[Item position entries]
════

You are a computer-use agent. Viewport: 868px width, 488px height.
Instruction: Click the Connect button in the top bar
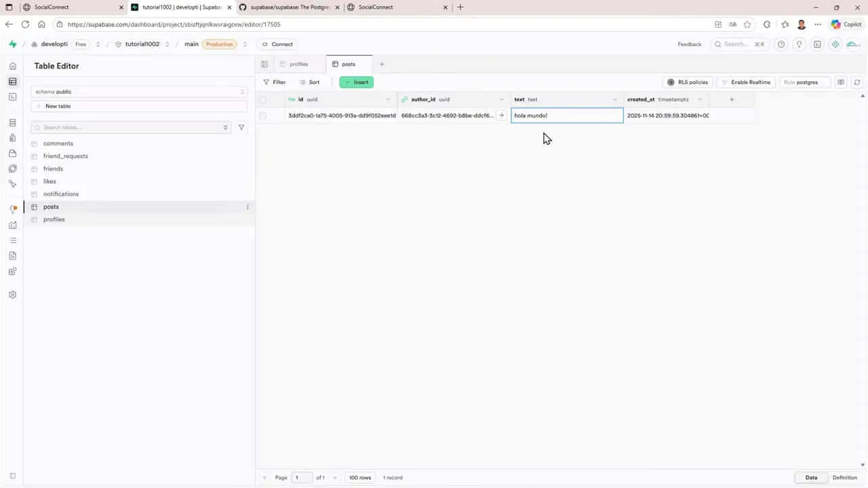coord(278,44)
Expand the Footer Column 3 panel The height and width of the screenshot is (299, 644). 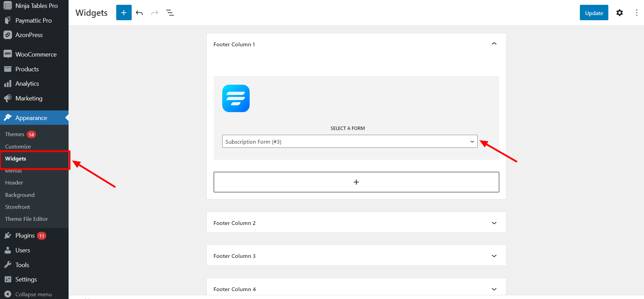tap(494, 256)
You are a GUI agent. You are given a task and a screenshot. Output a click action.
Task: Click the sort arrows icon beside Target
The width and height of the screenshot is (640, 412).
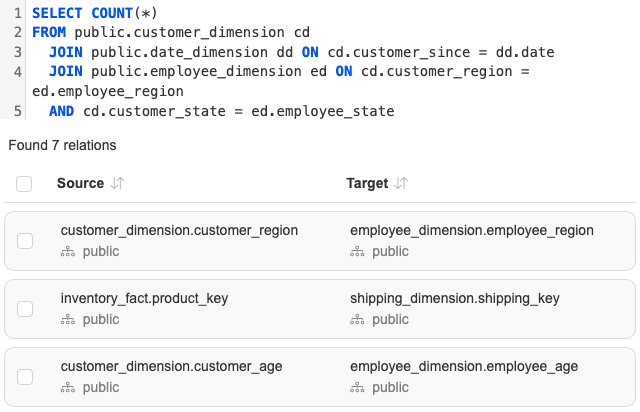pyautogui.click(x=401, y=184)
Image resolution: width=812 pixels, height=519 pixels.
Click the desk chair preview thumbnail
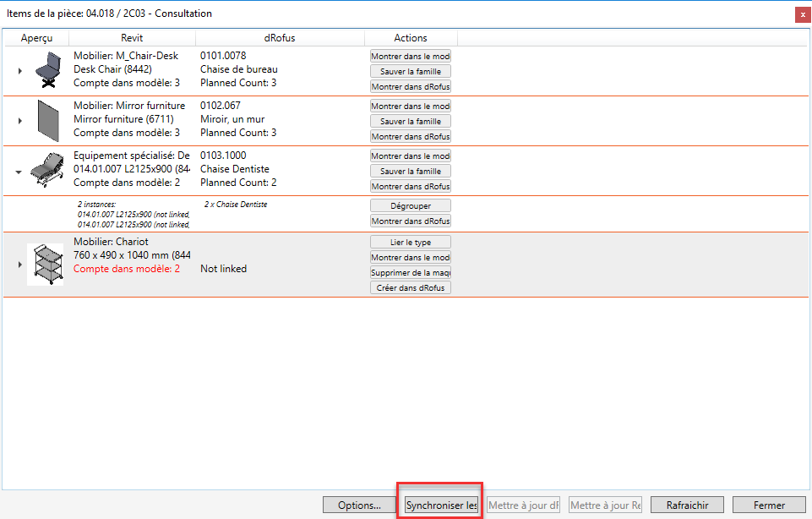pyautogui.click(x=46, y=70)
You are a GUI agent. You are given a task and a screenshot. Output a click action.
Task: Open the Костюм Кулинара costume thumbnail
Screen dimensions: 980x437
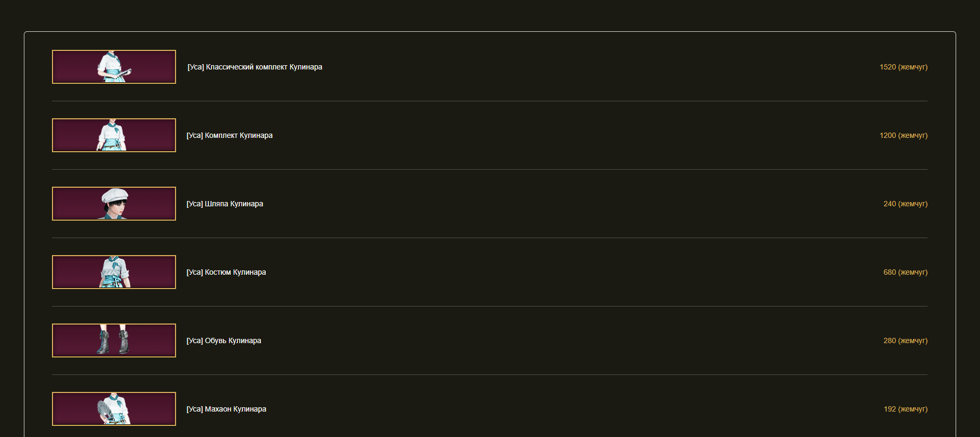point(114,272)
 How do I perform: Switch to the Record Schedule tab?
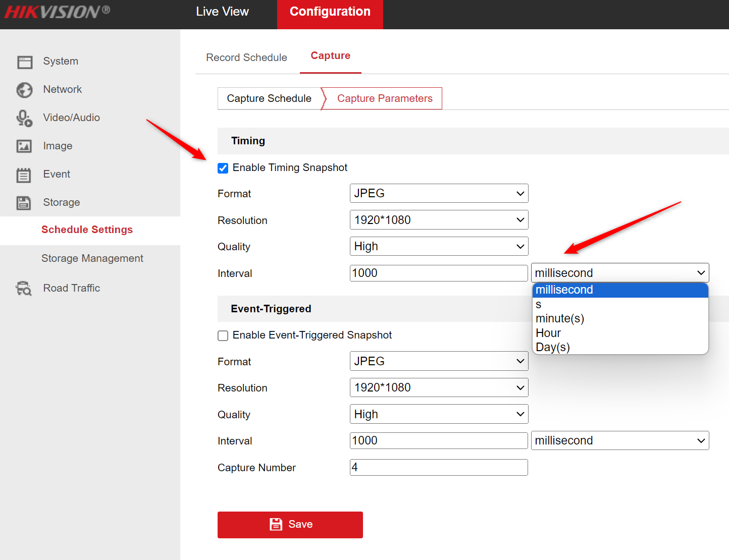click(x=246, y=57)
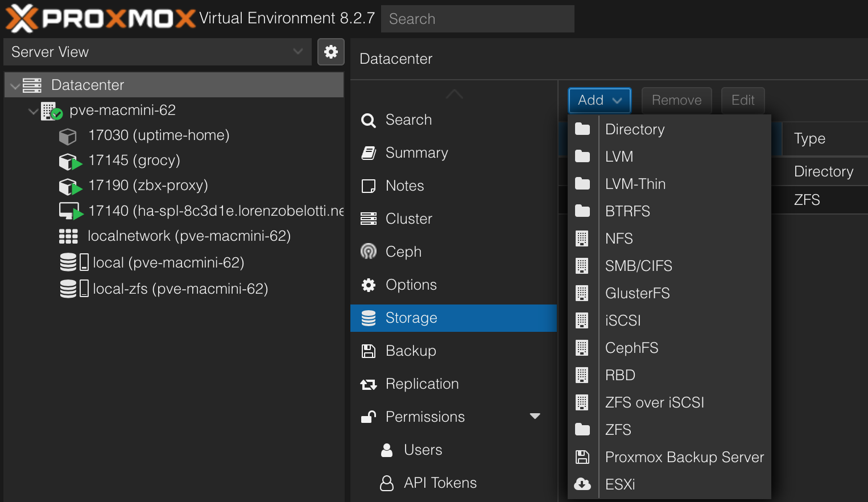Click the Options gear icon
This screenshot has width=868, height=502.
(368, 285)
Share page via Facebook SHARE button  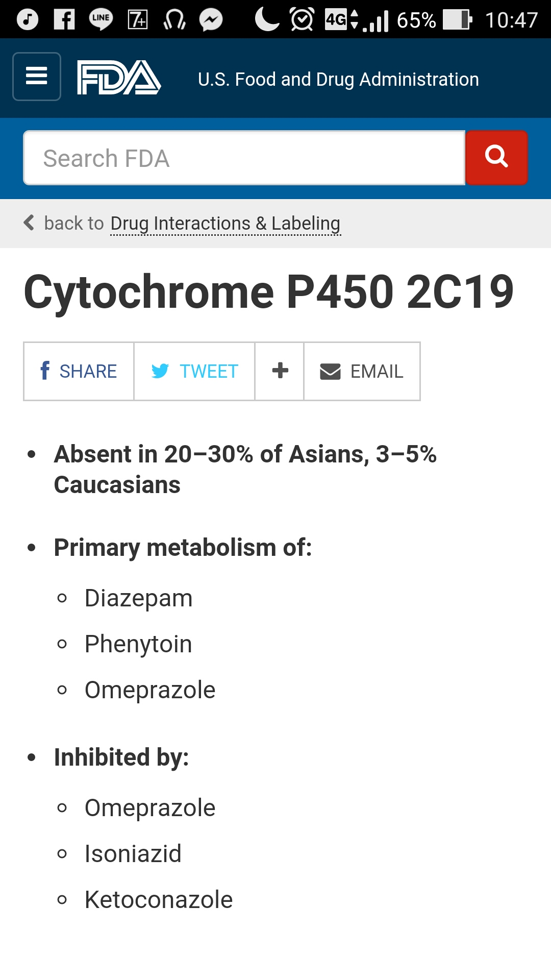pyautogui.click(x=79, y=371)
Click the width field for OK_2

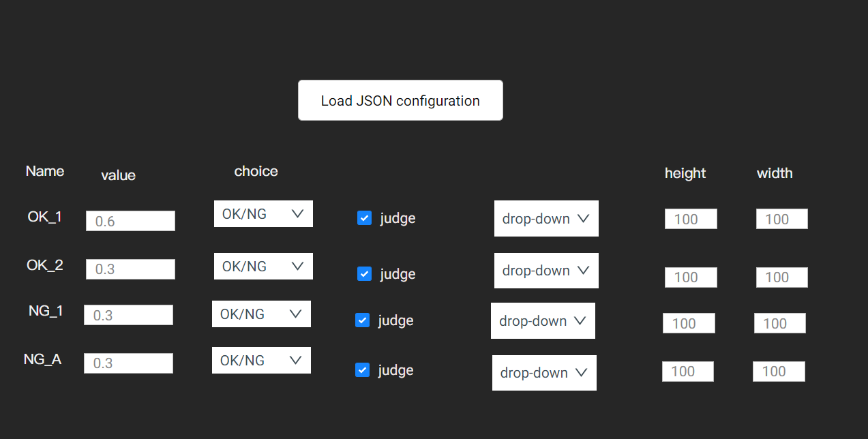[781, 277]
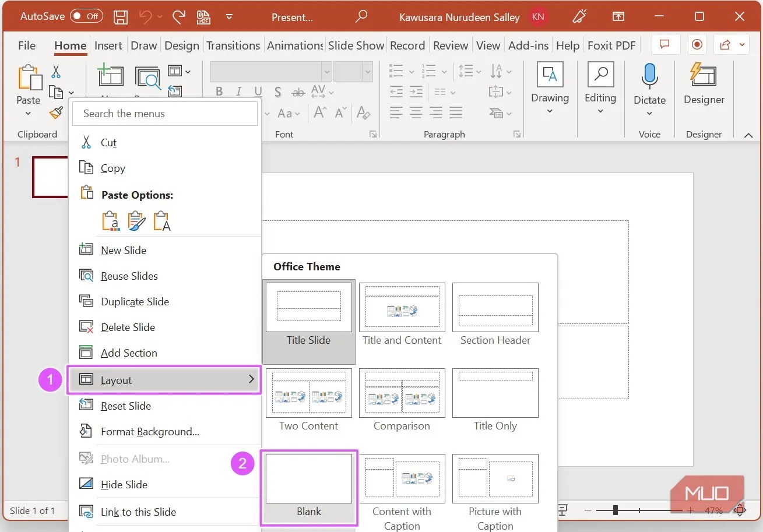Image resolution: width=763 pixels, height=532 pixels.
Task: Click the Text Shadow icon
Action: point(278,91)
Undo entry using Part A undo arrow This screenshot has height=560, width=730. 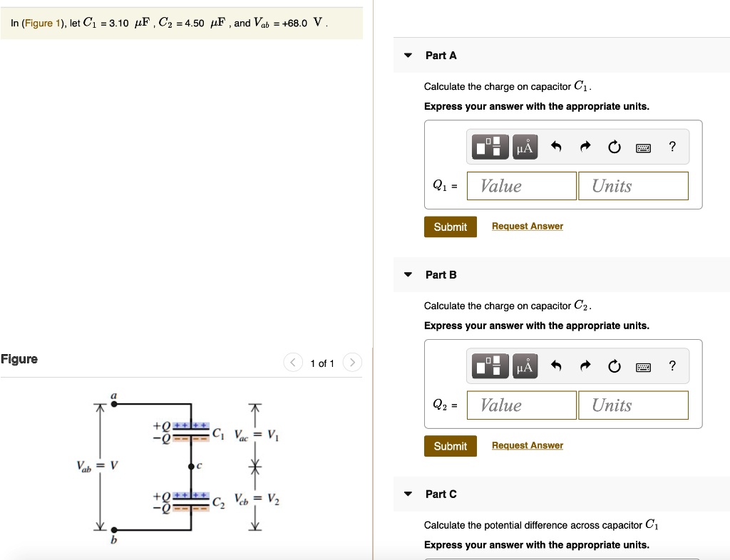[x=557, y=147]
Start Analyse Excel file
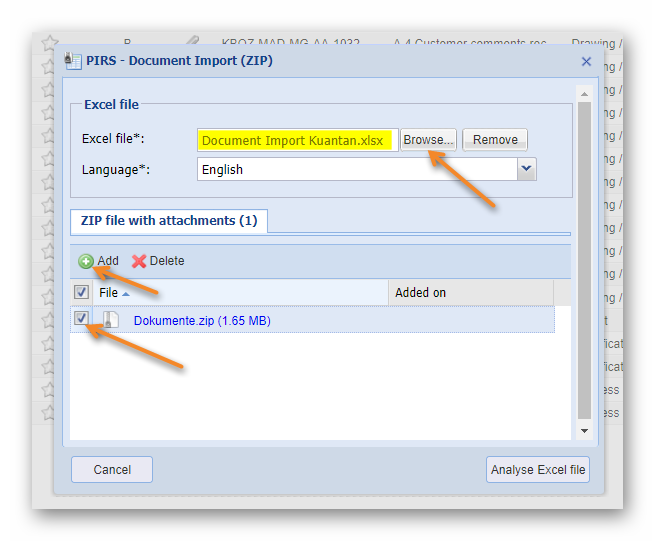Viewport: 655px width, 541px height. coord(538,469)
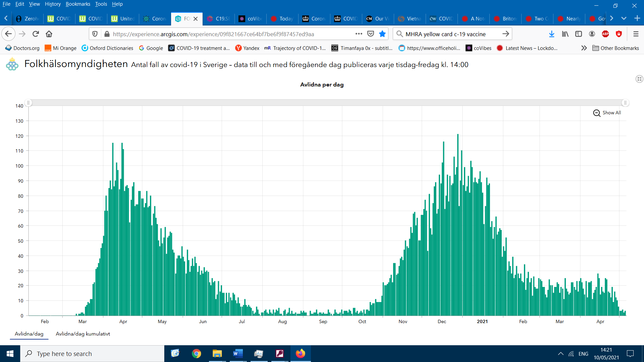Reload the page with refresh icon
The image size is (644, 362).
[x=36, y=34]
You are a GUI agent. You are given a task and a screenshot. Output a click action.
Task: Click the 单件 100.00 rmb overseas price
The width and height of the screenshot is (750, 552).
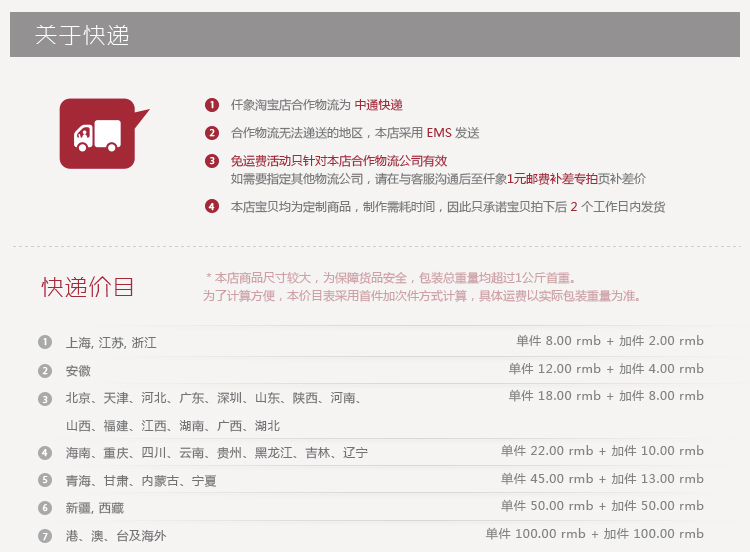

════

Task description -> Show every line of the material above that contains the word "thumbnail". Case counts.

The output ->
Click the desk chair preview thumbnail
Task: Open the Костюм Кулинара costume thumbnail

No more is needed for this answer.